_GIVEN DATA:_
[Start of section]
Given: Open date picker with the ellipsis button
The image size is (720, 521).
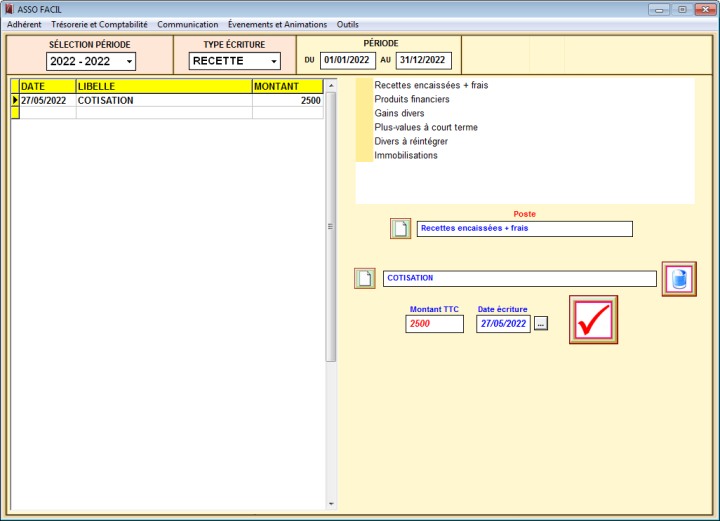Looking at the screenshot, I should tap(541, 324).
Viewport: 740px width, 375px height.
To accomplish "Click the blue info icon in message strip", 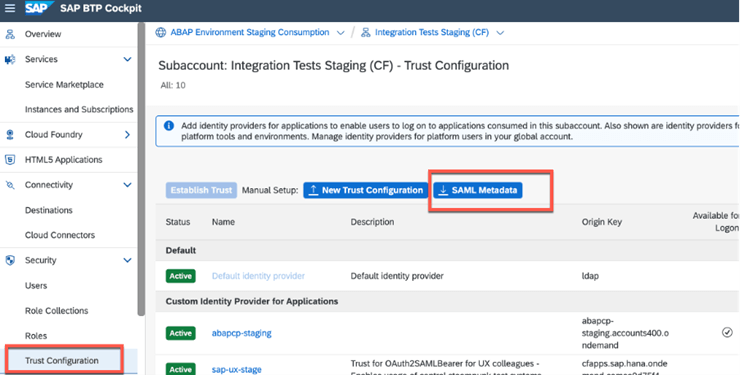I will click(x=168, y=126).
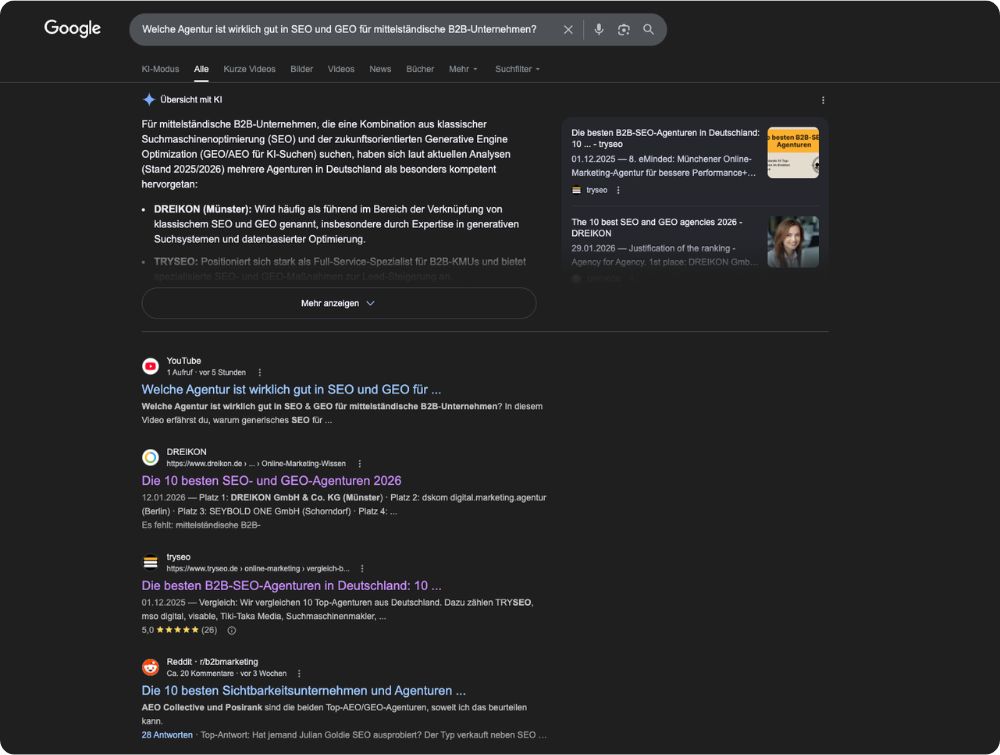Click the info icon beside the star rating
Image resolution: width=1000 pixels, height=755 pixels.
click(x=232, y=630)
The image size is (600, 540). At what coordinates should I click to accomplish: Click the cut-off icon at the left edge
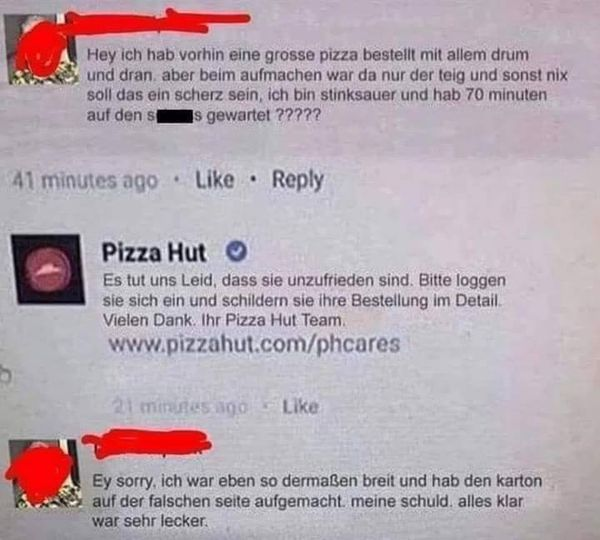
[End of section]
_REQUIRED ACTION:_
Exactly restate the lines from the beginning of the data through the line with "Viewport: 740px width, 375px height.", and no others, keeping pictures out.

_FINISHED EXERCISE:_
Given: Open date picker with the ellipsis button
The image size is (720, 521).
Looking at the screenshot, I should tap(541, 324).
Viewport: 740px width, 375px height.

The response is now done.